[[ EXCERPTED TEXT open ]]

Uncoupling of Oxidative Phosphorylation in Vascular Function in Aging.

Abstract

Aging is a risk factor for the development of CVD and is characterized by a reduced vascular reactivity and increased free radical generation (ROS). The uncoupling of oxidative phosphorylation (OXPHOS) reduces ROS generation. We hypothesized that endothelium-dependent (EDD) and endothelium-independent (EIND) dilation is linked to mitochondrial uncoupling. Isometric tension experiments were performed in Fisher 344 (F344, 15–16 months) rat aortic rings. Acetylcholine (Ach, 10 μM, n=13 rings) caused 10% vasodilation (n= 19). The EIND dilation was tested with MAHMA NONO-ate (10μM) and rings responded with 46% (n= 13, P<0.05) relaxation. FCCP (1 μM) a chemical uncoupler of OXPHOS had no effects on neither EDD nor EIND (n=6, ns). Bay 41–2272 (10 μM), stimulator of soluble guanylate cyclase (sGC) improved relaxation to Ach, and arteries responded with 56% (n=6, P<0.05) relaxation; relaxation to MAHMA was at 71% (n=6, P<0.05). The expression of uncoupling protein UCP-2 in heart and aorta of F344 was increased by 30% (3 hearts, 3 aortas, n=2), respectively; the expression of UCP-3 was increased by 3-fold (n=3) in F344 hearts as compare to age matched controls. Taken together, a decline in vascular function is consistent with progressive oxidative stress. The oxidative modification of proteins could be responsible for a lack of activation of a negative feedback via the uncoupling of OXPHOS and reduction in ROS levels.

[[ EXCERPTED TEXT closed ]]
[[ STORED DATA open ]]

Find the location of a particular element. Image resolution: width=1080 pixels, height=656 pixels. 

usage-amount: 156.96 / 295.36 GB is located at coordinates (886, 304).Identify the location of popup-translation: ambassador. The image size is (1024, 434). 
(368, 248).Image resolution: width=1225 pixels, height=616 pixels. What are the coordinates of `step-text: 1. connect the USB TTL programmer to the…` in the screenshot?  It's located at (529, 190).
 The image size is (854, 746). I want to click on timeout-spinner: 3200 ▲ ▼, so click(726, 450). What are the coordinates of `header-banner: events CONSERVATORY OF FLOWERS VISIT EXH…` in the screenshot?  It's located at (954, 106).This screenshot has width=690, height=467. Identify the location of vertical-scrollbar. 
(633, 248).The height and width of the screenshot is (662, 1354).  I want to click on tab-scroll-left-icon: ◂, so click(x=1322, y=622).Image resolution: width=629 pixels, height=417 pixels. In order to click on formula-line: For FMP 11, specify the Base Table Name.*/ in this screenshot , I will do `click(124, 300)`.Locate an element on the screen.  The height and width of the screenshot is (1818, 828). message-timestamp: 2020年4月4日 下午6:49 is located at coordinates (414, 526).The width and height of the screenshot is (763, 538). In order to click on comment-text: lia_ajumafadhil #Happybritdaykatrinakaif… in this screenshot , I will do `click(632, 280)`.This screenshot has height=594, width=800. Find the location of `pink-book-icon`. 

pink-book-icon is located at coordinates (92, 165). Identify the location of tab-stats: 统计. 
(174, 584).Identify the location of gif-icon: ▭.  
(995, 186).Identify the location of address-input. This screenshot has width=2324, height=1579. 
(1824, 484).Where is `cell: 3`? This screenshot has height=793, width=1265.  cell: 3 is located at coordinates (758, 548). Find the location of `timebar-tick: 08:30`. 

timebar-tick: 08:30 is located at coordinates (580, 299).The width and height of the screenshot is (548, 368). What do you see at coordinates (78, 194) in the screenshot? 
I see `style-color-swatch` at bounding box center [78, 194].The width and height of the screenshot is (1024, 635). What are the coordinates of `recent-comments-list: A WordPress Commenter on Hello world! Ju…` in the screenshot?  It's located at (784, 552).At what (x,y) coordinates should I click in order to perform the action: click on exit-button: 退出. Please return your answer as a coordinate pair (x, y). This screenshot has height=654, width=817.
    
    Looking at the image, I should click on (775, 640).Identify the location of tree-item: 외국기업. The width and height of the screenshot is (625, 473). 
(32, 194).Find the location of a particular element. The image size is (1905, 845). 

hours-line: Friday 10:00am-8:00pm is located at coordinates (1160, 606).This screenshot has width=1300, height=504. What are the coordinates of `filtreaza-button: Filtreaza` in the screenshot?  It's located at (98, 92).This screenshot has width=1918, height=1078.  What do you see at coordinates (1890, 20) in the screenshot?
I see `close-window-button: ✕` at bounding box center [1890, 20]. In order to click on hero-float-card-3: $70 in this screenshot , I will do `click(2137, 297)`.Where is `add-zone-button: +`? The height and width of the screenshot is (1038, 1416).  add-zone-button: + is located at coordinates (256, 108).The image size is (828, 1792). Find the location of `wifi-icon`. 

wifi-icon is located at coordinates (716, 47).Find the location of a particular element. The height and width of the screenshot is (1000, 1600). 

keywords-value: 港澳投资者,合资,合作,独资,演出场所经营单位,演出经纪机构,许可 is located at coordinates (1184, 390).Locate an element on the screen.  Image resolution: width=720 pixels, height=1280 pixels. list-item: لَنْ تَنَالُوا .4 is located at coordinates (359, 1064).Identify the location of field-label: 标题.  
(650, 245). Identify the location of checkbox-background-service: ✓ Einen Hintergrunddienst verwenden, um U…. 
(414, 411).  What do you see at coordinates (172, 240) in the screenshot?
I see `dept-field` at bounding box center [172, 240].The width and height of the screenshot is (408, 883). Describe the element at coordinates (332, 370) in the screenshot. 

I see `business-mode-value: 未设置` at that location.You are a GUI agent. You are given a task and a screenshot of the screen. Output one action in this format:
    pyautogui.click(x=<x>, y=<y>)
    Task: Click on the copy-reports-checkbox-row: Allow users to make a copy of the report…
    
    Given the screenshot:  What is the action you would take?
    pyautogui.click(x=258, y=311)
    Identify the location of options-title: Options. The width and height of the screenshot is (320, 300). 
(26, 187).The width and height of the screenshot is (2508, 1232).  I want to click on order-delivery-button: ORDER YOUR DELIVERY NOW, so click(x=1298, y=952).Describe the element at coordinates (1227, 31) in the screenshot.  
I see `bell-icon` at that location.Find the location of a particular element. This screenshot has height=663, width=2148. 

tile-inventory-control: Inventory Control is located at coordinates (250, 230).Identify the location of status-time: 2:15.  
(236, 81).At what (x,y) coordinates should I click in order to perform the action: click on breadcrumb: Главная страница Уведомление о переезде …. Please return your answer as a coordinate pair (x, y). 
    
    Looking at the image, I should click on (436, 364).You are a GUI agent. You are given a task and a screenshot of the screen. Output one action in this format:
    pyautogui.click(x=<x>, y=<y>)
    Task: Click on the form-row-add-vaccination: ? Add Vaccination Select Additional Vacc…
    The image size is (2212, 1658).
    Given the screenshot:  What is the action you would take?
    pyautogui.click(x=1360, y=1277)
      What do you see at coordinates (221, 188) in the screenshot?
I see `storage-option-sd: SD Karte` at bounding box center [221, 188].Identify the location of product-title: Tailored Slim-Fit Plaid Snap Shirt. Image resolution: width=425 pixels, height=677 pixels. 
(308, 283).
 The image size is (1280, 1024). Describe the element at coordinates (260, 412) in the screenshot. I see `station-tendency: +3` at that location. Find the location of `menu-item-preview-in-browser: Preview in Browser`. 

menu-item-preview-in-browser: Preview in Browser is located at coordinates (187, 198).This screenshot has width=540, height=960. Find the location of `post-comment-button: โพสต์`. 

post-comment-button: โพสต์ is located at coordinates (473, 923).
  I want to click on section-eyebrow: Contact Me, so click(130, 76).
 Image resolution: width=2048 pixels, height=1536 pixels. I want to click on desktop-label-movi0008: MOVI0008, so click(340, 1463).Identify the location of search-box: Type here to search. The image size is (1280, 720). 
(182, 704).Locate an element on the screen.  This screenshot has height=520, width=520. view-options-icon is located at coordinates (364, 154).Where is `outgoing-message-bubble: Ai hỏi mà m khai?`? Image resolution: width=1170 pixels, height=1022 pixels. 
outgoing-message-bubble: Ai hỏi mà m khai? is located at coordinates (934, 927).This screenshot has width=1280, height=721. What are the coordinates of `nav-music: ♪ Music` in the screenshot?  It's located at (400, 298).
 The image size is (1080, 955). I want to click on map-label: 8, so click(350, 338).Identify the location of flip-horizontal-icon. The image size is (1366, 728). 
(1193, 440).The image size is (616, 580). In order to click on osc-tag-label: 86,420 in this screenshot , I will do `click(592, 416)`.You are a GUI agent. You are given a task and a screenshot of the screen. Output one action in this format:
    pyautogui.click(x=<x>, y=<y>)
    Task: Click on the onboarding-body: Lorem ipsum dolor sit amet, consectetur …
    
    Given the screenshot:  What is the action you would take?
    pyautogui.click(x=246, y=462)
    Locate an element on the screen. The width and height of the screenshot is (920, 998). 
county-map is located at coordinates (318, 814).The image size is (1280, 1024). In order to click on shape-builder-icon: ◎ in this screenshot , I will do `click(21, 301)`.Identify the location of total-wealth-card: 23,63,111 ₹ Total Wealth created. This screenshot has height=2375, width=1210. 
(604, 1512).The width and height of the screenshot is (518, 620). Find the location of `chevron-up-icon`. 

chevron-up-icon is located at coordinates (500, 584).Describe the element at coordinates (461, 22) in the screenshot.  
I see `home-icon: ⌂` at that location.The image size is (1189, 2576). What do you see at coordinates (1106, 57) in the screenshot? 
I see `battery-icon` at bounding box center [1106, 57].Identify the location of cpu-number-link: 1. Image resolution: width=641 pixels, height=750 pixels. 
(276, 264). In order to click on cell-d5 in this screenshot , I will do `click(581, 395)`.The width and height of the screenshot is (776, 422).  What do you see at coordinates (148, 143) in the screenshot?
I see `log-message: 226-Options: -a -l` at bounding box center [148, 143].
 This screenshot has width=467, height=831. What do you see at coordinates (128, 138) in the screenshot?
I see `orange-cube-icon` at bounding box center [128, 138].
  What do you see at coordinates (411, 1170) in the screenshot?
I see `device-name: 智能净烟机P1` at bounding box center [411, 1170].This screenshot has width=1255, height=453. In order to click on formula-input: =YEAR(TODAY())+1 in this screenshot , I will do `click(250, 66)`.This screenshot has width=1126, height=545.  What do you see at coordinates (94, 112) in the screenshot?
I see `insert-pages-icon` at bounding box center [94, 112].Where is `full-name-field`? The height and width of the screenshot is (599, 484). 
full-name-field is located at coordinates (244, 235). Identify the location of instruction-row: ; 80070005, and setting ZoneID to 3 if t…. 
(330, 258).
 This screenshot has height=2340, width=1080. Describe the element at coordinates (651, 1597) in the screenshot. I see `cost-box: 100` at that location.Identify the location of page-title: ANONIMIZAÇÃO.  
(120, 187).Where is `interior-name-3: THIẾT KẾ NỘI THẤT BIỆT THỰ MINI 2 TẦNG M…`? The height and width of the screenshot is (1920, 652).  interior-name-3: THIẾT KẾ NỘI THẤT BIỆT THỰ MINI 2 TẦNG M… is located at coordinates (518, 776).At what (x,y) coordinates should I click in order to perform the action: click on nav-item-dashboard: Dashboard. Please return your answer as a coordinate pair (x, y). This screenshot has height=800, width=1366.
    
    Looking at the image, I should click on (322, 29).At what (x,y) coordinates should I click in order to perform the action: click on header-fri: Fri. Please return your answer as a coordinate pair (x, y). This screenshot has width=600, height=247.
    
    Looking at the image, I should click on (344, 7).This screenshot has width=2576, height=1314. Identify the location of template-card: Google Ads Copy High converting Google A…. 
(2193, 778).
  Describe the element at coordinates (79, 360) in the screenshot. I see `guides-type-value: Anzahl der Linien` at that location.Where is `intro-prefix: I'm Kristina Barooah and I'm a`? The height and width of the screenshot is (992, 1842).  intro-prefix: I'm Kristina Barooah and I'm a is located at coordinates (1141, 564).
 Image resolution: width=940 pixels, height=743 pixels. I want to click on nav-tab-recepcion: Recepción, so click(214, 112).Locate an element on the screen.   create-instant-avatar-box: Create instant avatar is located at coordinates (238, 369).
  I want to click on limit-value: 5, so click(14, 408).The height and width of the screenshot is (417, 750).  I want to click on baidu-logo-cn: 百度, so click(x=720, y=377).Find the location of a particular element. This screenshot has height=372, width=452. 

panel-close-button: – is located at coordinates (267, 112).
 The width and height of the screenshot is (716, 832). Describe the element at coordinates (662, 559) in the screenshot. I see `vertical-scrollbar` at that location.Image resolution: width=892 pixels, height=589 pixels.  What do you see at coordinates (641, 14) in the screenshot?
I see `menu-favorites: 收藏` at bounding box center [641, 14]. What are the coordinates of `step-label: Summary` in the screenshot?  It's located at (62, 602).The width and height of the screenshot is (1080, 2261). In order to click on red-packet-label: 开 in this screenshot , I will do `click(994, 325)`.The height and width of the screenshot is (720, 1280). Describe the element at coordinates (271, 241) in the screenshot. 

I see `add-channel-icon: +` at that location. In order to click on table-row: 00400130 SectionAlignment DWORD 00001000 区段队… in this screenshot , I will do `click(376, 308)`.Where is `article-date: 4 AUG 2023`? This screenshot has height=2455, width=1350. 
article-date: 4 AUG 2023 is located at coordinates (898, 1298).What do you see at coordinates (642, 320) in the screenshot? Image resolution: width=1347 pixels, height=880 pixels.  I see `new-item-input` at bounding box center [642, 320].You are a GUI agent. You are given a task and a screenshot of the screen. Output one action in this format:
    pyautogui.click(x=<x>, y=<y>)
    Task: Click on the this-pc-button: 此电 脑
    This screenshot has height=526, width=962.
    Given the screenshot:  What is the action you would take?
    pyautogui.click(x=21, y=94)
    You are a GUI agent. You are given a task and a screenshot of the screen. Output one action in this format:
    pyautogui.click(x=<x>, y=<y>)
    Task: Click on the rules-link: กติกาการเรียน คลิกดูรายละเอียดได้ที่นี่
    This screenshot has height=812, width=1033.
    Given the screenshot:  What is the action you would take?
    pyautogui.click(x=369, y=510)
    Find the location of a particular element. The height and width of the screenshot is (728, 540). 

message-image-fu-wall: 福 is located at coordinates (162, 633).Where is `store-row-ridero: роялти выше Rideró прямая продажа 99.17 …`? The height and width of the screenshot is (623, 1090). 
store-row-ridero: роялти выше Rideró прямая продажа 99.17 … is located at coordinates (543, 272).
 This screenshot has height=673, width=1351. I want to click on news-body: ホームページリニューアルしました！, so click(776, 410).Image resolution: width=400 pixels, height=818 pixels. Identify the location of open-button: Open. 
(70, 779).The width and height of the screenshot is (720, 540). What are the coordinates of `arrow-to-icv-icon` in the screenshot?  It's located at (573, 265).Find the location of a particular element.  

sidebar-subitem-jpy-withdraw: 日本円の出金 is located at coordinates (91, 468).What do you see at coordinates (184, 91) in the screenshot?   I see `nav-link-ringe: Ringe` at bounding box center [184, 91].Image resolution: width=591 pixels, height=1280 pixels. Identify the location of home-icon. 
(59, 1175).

[[ STORED DATA closed ]]

ASSIGNED TASK:
Decide whether each statement agrees with the abstract, answering yes or no and quoting the words of the abstract that settle it. (a) The chemical uncoupler FCCP changed neither endothelium-dependent nor endothelium-independent dilation. (b) After Bay 41–2272, relaxation to MAHMA reached 56%. (c) UCP-3 expression in F344 hearts rose threefold compared with age-matched controls. Use only the abstract as your source.

OUTPUT FOR THIS EXERCISE:
(a) Yes: "FCCP (1 μM) a chemical uncoupler of OXPHOS had no effects on neither EDD nor EIND (n=6, ns)."
(b) No: "relaxation to MAHMA was at 71% (n=6, P<0.05)."
(c) Yes: "the expression of UCP-3 was increased by 3-fold (n=3) in F344 hearts as compare to age matched controls."